DSG International, the electrical retailing group, is understood to be reviewing its corporate strategy following last week’s surprise announcement that group chief executive John Clare is retiring later this year.
The retailer, once a cornerstone of the high street, is facing fierce competition from supermarkets and online retailers and has struggled to crack new markets.
One retail analyst says Clare has had more successes than failures but has been hurt by attempts to expand the group abroad, particularly in Italy.
The company’s uncertainty over the purchase of Russian retailer Eldorado could also have led to Clare’s decision to leave. “A decision has to be taken over Russia and that would be a five to seven year commitment.
I suspect he doesn’t want to be saddled with that,” adds the analyst.
Clare has been one of the retail industry’s longest serving chief executives, having headed DSGi for 13 years.

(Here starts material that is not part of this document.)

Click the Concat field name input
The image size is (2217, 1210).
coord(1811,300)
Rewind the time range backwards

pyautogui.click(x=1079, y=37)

Richards Perks, director of research at Mintel, says he would have expected Clare to have been grooming a successor, although an outsider could be in the running for the position.
One insider says Clare informed the board of his intention to resign 18 months ago, after coming under increasing pressure from the City over the company’s sluggish results.
Although total group sales for the year ending 28 April rose by 14%, the retailer incurred restructuring and impairment charges of up to £200m from winding down operations in Italy and closing its PC City chain of stores in France.
Another insider says: “The firm has a reputation of being quite hard and cost focused and not very friendly.†An insider would be an obvious choice as he would be accustomed to that culture.”
DSGi group finance director Kevin O’Bryne and the group’s managing director of the UK and International electricals division, Per Bjorgas, have both been named as possible candidates.†WH Smith chief Kate Swann has also been linked to the job.
A company spokesman said an announcement was expected within a few weeks.